A Quick Introduction to FLIP IT

Written by Efrim C.

As caregivers and parents, we recognize the very real, internally driven need for children to run, yell, climb, jump, throw, hit, tackle, push, pull, grab, rip, roll around, get dirty, taste everything, break things, and display sometimes very, very, very big emotions.

And we know that, as challenging as these kinds of behaviors can be sometimes, simply stifling them summarily serves to also stifle a child’s spontaneous expressions of curiosity and passion, exploration and wonder. So, one of the trickier matters for us as caregivers to navigate is finding ways to both accommodate these behaviors while also helping children develop a sense of appropriate limits, and ensuring they and those around them are safe, and feel secure. It is not always easy.

At an in-service training day earlier in the year, we received instruction on a tool to help us more effectively accomplish this. FLIP IT is a method developed by the Devereux Institute for Resilient Children that describes four steps to addressing challenging behaviors while still honoring the feelings and internal drives of our children.

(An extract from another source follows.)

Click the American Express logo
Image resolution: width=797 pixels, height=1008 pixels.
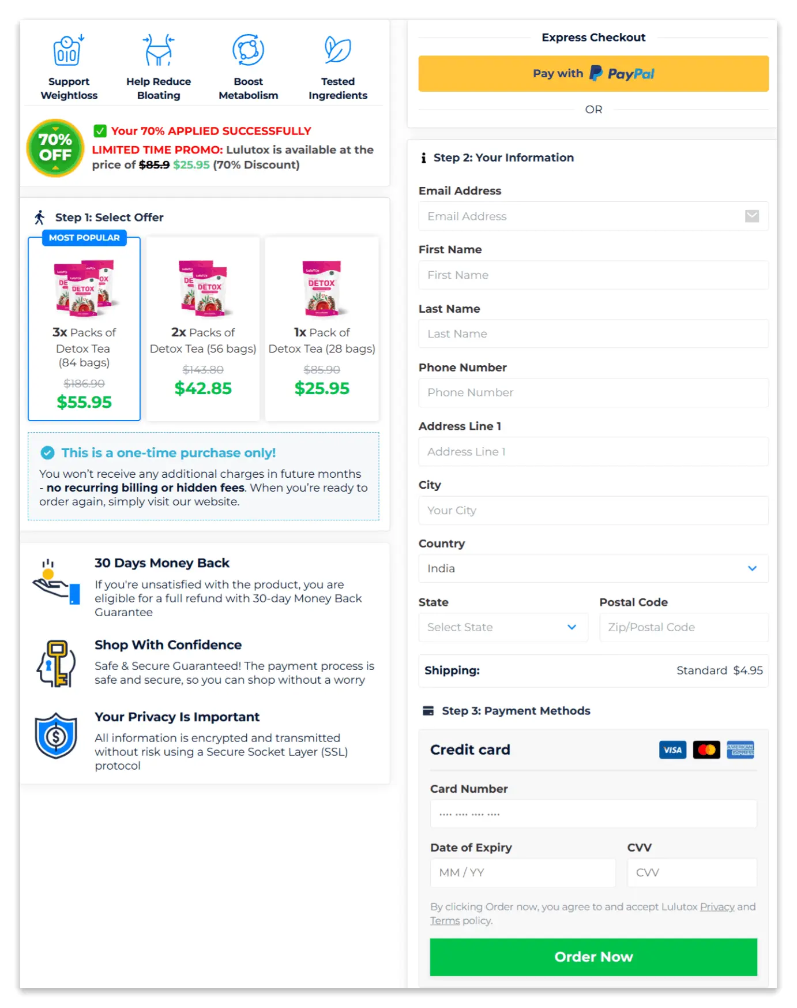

F-Feelings: Identify and validate a child’s feelings; help the child to identify and build a language to describe their emotions.

L-Limits: Set positive limits, letting the child know what they can do, instead of naming what they cannot.

I-Inquiries: ask questions to help the child find their own solutions to challenging situations (after all these years, I am still amazed by the unexpectedly novel, and very achievable solutions that children can dream up).

P-Prompts: provide suggestions that help guide the child to solutions when they are struggling.

I realize that there is a lot to unpack in all of this, and doing so lies very much at the heart of the work I am doing at CCB, but for now I simply want to take note of one aspect of this method that I think can be too easy to get hung up on.

All too often it can be easy to measure the success of our approach to addressing challenging behaviors by whether it succeeds in putting an end to the behavior. If the approach manages to inhibit the behavior, it was the right one; and if it did not, we can be quick to look for another.

But what I want to emphasize here is that this approach is successful in-and-of-itself, regardless of the outcome. The measure of our success, rather, is our ability and willingness to do these things for our kids, sometimes over and over, even when it does not bring about our desired, intended outcome. This method, whether we call it FLIP IT, peaceful parenting, or just our own intuitive way of caring for children, (FLIP IT is, at the end of the day, a tool to describe what many teachers and parents do all the time anyway) is intended to honor the whole child, in all their often messy, unwieldy beauty, and this is never the wrong thing to do.